Performing a Kubernetes health check is important to ensure the application runs as it should and is ready to accept traffic. In this section, we will look at some of the health checks we can configure in Kubernetes in more detail.

Liveness probes

Kubernetes uses liveness probes to determine when to restart a container. For example, if a pod is stuck on a long-running process, its liveness probes will fail, and Kubernetes will restart the container to get the pod back to a working state.

To configure liveness probes for a Kubernetes pod, you can use the exec, httpGet, tcpSocket, or grpc methods.
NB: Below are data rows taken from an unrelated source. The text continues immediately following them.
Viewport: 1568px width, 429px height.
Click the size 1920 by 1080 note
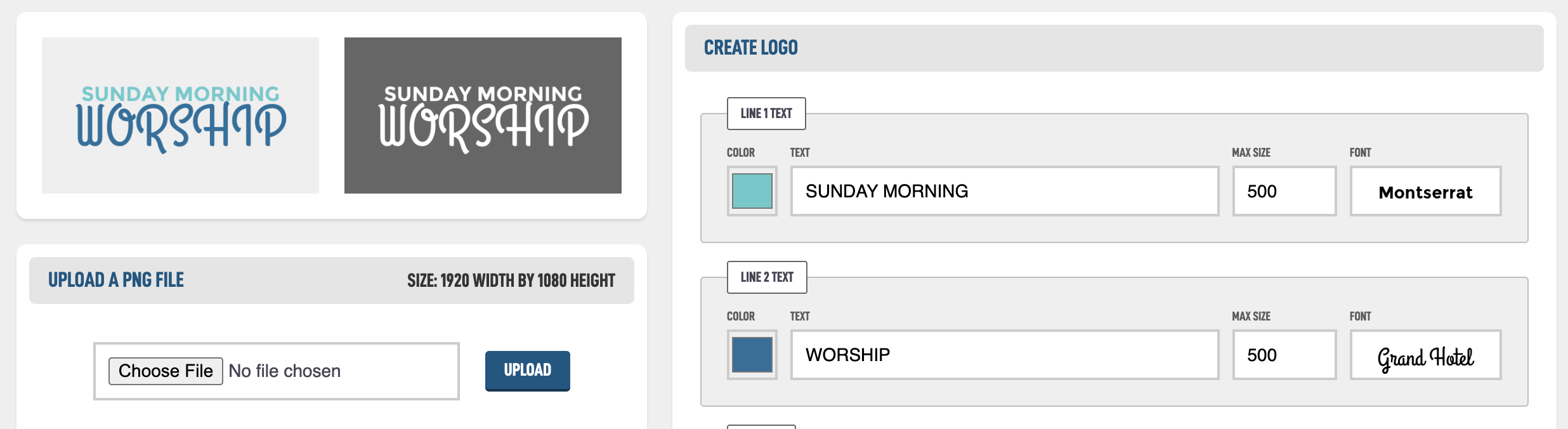point(511,280)
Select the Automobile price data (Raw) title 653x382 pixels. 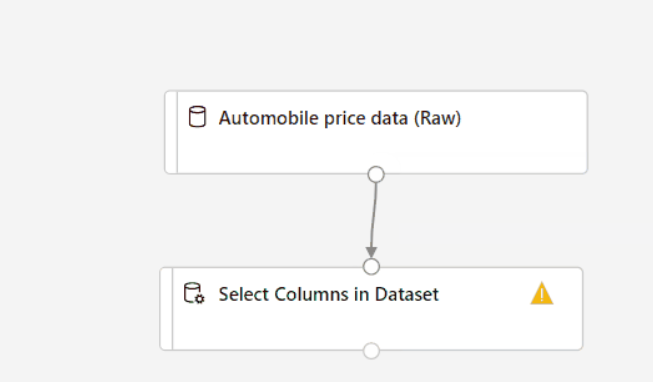340,118
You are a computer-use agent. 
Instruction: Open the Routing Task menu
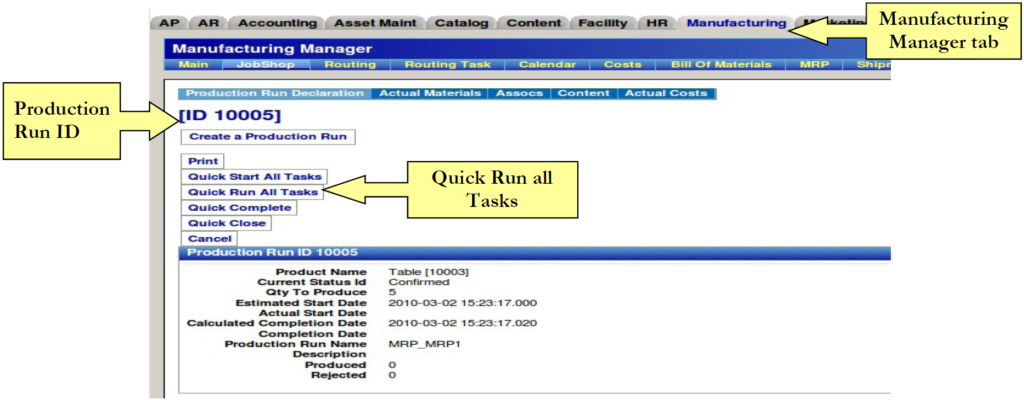(447, 65)
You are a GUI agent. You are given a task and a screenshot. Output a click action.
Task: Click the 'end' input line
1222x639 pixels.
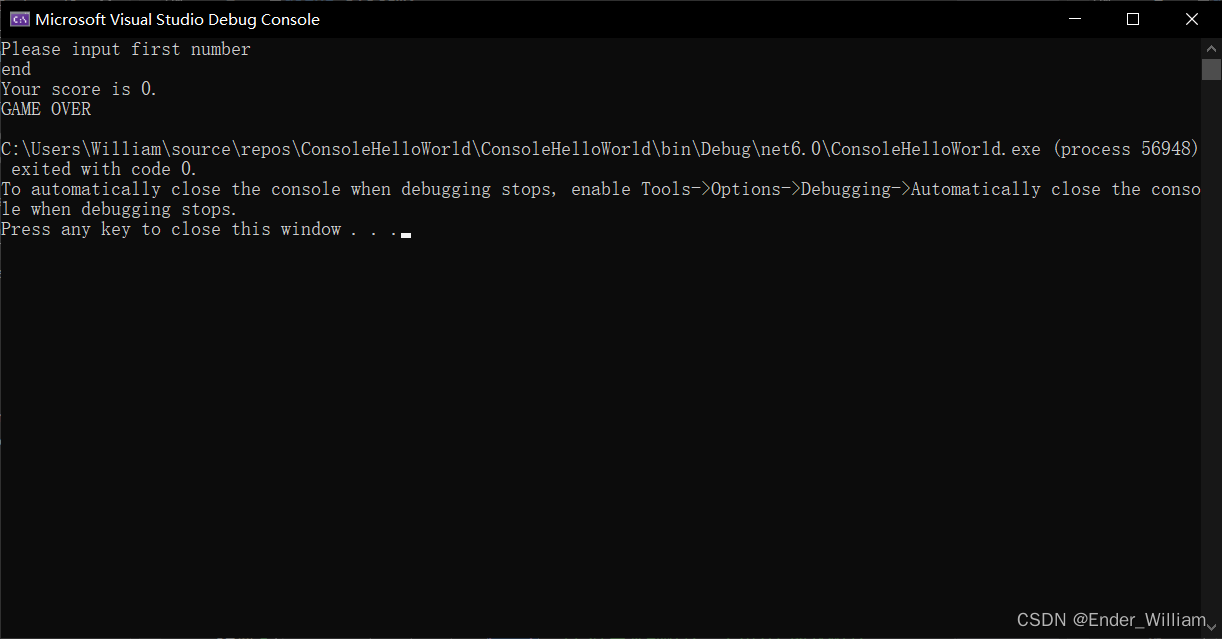16,69
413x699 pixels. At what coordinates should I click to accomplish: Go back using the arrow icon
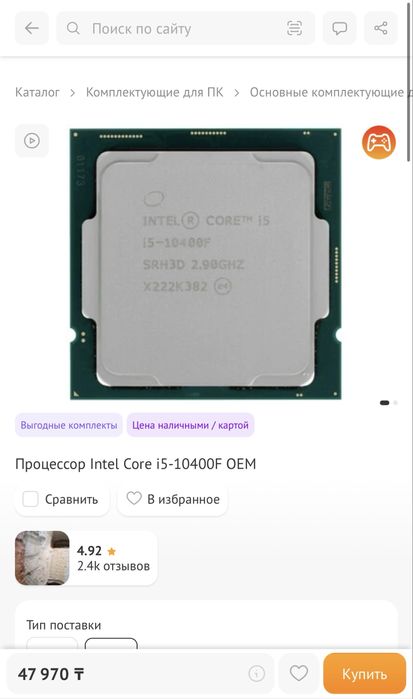point(32,29)
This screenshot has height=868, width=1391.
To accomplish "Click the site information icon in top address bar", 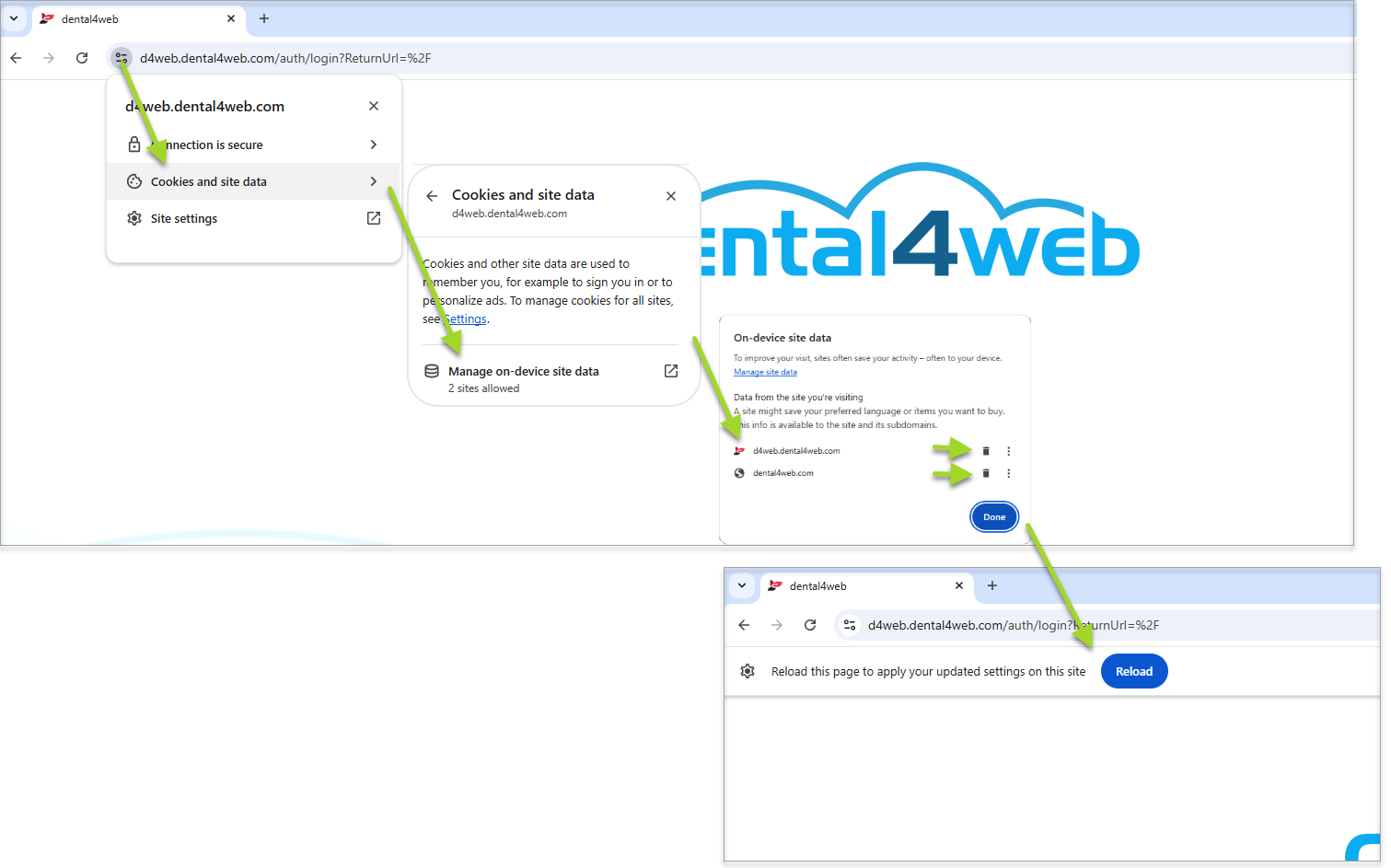I will click(x=122, y=58).
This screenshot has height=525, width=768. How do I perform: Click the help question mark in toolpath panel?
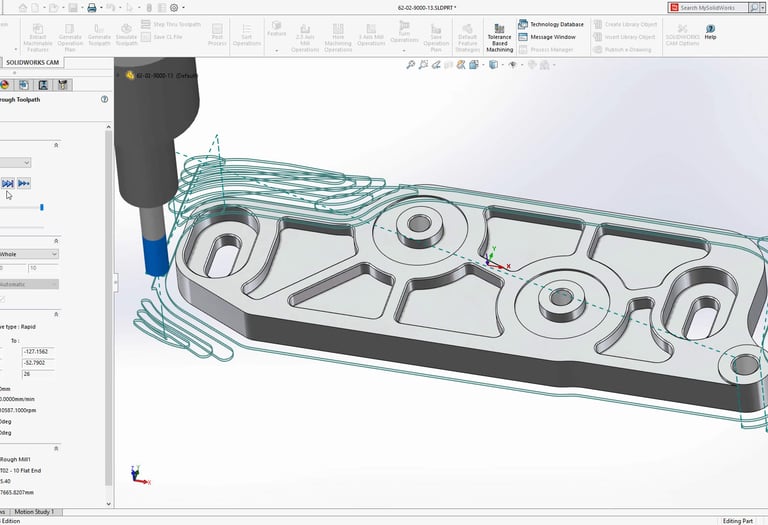[104, 100]
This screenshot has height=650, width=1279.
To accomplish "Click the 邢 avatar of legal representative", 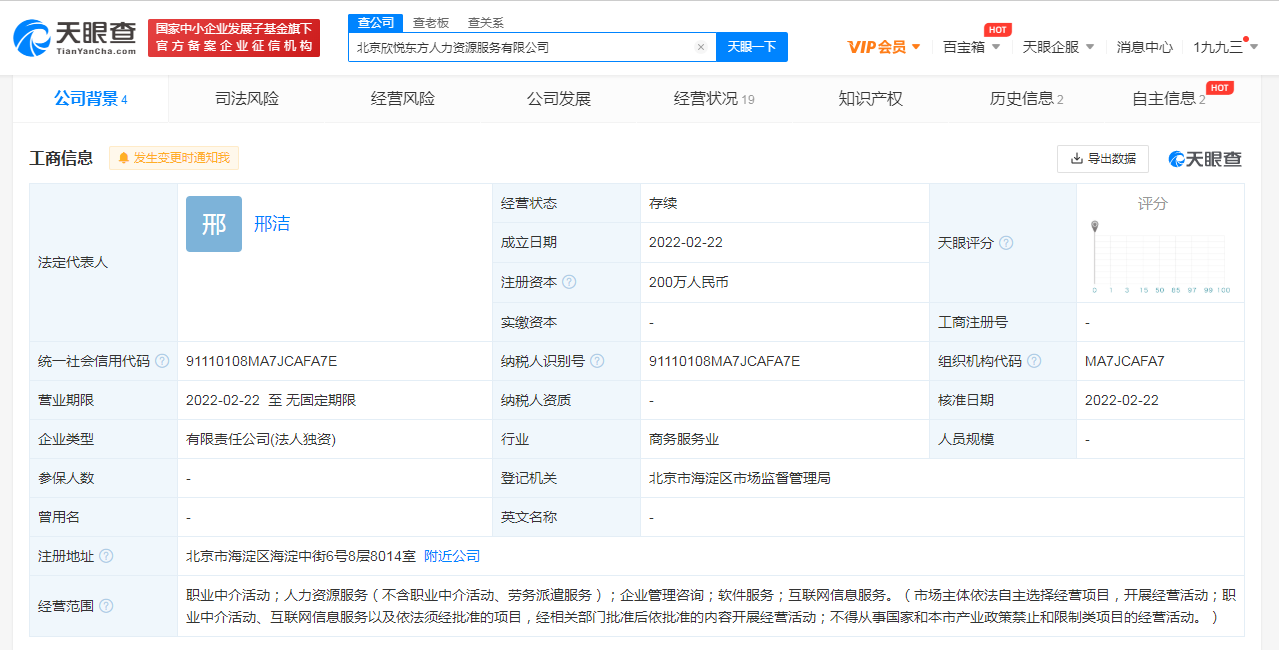I will pyautogui.click(x=214, y=224).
The configuration for each of these can be found on the official Kubernetes documentation.

For example, you can configure an exec probe to check for the existence of a file:

apiVersion: apps/v1
kind: Deployment
metadata:
name: liveness-test
spec:
selector:
 matchLabels:
   app: liveness-test
template:
 metadata:
   labels:
     app: liveness-test
 spec:
   containers:
   - name: liveness-test
     image: alpine
     args:
       - "/bin/sh"
       - "-c"
       - "touch /tmp/ready; sleep 10; rm -rf /tmp/ready; sleep 600;"
     livenessProbe:
       exec:
         command:
         - cat
         - /tmp/ready
         - "if [ ! -f /tmp/ready ]; then exit 1; fi"
       initialDelaySeconds: 5
       periodSeconds: 5
     resources:
       limits:
         memory: "128Mi"
         cpu: "500m"

Here, we are configuring the liveness probe, which uses the exec method to execute the cat /tmp/ready command every 5 seconds after an initial delay of 5 seconds. The application creates this file at startup and deletes it 10 seconds later so we can simulate a situation where the probe fails, and the initialDelaySeconds parameter tells Kubernetes to start the first probe after 5 seconds. The application will be marked as running initially but will be restarted by Kubernetes when the command probe fails.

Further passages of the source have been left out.